A Picture Is Worth A Thousand Words


Art gallery

Cara/Andrea here,
I love research. Learning about all the little everyday details that help create a scene from the Regency world—a ball, a prize fight, an art exhibition at the Royal Academy, a coaching stop at a country inn, a rural barnyard—is fascinating. I have shelves of books on esoteric subjects from the era in my writing room, and I’m constantly reading to get a picture of how things looked and felt. (above is a scene from an art exhibit—notice how the pictures are crowded on the wall and go nearly to the ceiling.)
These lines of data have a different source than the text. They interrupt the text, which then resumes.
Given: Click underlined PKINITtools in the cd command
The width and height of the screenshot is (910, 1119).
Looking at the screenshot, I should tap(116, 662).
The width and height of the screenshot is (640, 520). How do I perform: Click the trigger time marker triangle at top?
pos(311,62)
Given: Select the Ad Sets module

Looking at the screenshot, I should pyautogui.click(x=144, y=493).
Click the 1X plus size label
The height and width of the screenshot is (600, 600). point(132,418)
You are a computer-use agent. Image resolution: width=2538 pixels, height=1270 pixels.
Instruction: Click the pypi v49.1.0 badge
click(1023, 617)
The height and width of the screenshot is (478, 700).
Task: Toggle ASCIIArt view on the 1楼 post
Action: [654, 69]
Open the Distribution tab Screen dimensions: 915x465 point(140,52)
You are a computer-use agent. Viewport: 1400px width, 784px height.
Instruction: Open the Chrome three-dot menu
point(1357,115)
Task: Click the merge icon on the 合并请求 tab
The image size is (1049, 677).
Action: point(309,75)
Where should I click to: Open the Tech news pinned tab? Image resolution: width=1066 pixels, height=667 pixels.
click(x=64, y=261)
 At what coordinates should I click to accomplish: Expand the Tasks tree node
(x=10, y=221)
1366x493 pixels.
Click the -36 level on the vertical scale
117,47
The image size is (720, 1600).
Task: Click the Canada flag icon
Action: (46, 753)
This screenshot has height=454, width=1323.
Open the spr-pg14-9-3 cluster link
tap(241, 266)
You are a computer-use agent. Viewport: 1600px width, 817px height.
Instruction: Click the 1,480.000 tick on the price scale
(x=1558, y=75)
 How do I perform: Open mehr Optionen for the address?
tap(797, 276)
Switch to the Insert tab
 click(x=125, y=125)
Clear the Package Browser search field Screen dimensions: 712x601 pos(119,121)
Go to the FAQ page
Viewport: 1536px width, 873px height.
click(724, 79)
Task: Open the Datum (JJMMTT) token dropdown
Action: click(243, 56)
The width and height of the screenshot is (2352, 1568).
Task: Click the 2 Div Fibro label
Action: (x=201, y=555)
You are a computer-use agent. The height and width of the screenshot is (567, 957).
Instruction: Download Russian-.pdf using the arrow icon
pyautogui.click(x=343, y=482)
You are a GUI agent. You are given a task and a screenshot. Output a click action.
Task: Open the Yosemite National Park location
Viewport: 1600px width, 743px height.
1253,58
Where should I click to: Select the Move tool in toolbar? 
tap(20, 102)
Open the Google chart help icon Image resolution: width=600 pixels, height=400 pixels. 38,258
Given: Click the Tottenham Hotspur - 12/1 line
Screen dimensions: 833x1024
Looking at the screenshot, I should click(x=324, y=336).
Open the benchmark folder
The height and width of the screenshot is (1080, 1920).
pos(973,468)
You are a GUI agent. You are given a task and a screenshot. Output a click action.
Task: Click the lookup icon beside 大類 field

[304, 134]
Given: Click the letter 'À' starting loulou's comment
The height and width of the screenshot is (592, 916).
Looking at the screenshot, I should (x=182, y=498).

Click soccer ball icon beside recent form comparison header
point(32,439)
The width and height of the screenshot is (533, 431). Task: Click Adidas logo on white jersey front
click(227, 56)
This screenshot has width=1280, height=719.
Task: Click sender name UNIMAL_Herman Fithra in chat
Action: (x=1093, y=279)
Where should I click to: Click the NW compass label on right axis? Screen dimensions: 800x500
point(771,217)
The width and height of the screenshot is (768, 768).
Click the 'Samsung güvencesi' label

But there is an old adage that a picture is worth a thousand words . . . and I couldn’t agree more! Written descriptions are all very well, but there’s something very wonderful about studying drawings and paintings from the time, where one can actually SEE what the clothes and the scenes look like. Some of my favorite resources are the watercolor sketches of Thomas Rowlandson, who had a very sharp—and sometimes cynical—eye. Best known for his satirical cartoons, he was also a very observant artist, who made numerous drawings and paintings of everyday life in the late Georgian and Regency era.

In keeping with the phrase above, I’m going to keep my commentary short and simply share a selection of his art that I find particularly fascinating. (all art courtesy of the Yale British Art Center)

Bath Ball
A ball in Bath (notice the musicians and the chairs with the watchful chaperones)

Ball
A ball at Scarborough (Notice the gallery for the musicians and the architecture of the room)

Bath Concert
A concert in Bath (Notice the arrangement of the chairs and the stage for the singer.)

Covent Garden Market
Covent Garden Market (Notice all the details of clothing and the stalls)

Barnyard
A country barnyard (Notice the sprawling barns and sheds)

Potter
A country potter taking his wares to market. (Notice the cart and harness), and the house)

Gardening
Gardening (Notice the dogs and the bare feet)

Stage coach
Loading a stage coach. (Notice the outside passengers and the design of the coach and driver's box.)

Traveling coach
Traveling through the countryside (Notice the details of the whole scene, like how all the horses have docked tails)

Prize Fight
A prize fight (Notice the whole set-up)

Horse auction
Horse sale in Hopkins's Repository, Barbican (Notice the auctioneer and the crowd)

Boat raceThe Annual Sculling Race for Doggett's Coat and Badge (Notice the shapes of the rowing boats and the spectator vessels)

So, I hope you enjoyed this little portrait portfolio of Regency life by an artist of the time. Did you see anything that surprised you? Delighted you? I was struck by how many sketches show dogs as pets. Seeing what a "mill" actually looked like was also wonderful—! hadn't envisioned the carriages crowded so close to the ring. And having read about the race for Dogget's Coat and Badge, I just loved seeing an eyewitness image of what the boats and racers looked like, as well as getting a great feel for the ambiance—one can just sense the ruacous excitement of the spectators. What about you? Please share your impressions!